A/N: I think I have an unhealthy love of challenge communities. But they do... well... challenge me! Anyway, Gluttony is up first, a darker look at this relationship. And no, I couldn't be bothered to come up with another title.

Gluttony

Leorio knew he should deny him.

Those moments--they only came a few times a year, less than that. They never saw each other anymore. But when they did--then they always wound up in each other's arms, just for a moment or two, hurried and desperate and hidden behind closed doors. Those moments were stolen, they were short and fast, and Kurapika never wanted to talk during them.
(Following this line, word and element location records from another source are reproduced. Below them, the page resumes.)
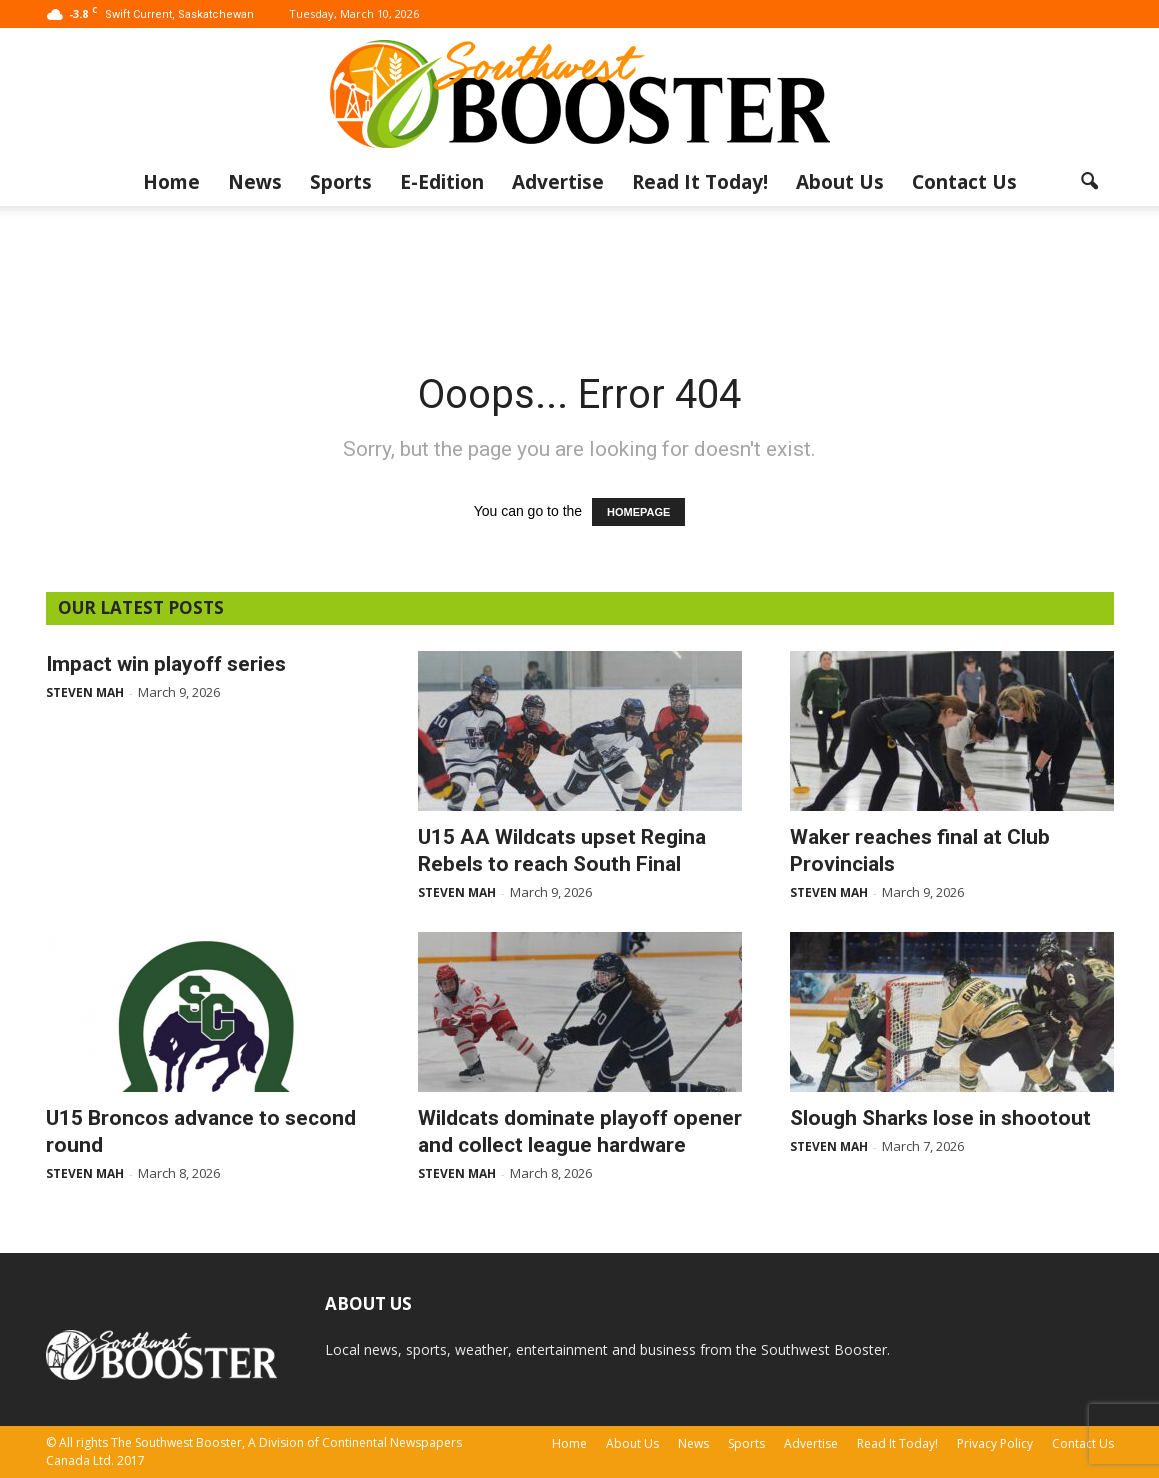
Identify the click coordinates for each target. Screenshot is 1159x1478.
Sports (341, 182)
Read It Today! (700, 182)
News (255, 182)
Leorio didn't really want to either. Neither of them were keen to discuss what they were doing, and there was no point asking about a future. There would be none.

This they both knew beyond doubt, and it made them all the more desperate. Somehow they never wound up going all the way--never enough time, never enough surrender. They would cling to each other, in dark corners or alleys away from the glare of streetlights, as close as they could--sometimes Leorio would lift Kurapika straight off his feet, press him against the wall, and Kurapika allowed it. Their kisses were deep and fast and sometimes bloody, their teeth clashing, their grip bruising.

Leorio knew Kurapika was reaching for much more than him. He was reaching for life, a life he would never get to live. Trying to fit all the things he would never have into these brief, gasping moments--kissing girls, kissing boys, late nights rolling around on a cheap sofa, dates and smiles and tears and making up all over again; that first time when he tucks the covers around you so gently afterwards. None of it anything Kurapika intended to live to see, and so he would take it all here, as much as he could, desperate to wring everything out of it that could be wrung because it was all there would ever be. Leorio didn't care when Kurapika hurt him, tugging his hair too hard or scratching him with his fingernails. He understood why he did it.

And still--he should have denied Kurapika. Should have forced him to live long enough to experience it all for real, should have refused the tacit understanding that this was all there was. There was suicide implicit in those searing kisses, and Leorio should have called him on it. But Leorio, too, was seeking in those brief encounters a life that he wouldn't have--the life where he would settle down with the person he loved, introduce him to his parents, become so used to sleeping next to him that they would have to work to rebuild their spark, tease him about his first grey hairs. Equally wonderful as all those things Kurapika wanted, and equally lost to him.

So he didn't speak, and he didn't make Kurapika speak either--he just went to him when Kurapika gave him that look at tilted his head slightly to the side. And then it began--the bruised imprints of their fingertips, the gasping breaths, the tears hovering at the corners of their eyes, the heat pouring off them in waves. Stealing as much life as they could, carving it out in huge, gasping chunks, consuming as much was possible. Until a clock chimed, or a cell phone went off, and then it was back to business and it might be a year or more until they saw each other again, if they ever did. Life was uncertain. Leorio knew full well that Kurapika had never been his. And yet, in those increasingly long months between meetings, he couldn't feel like he was starving every time he remembered Kurapika's desperate touch, his eyes that pleaded for silence, his suicidal kisses.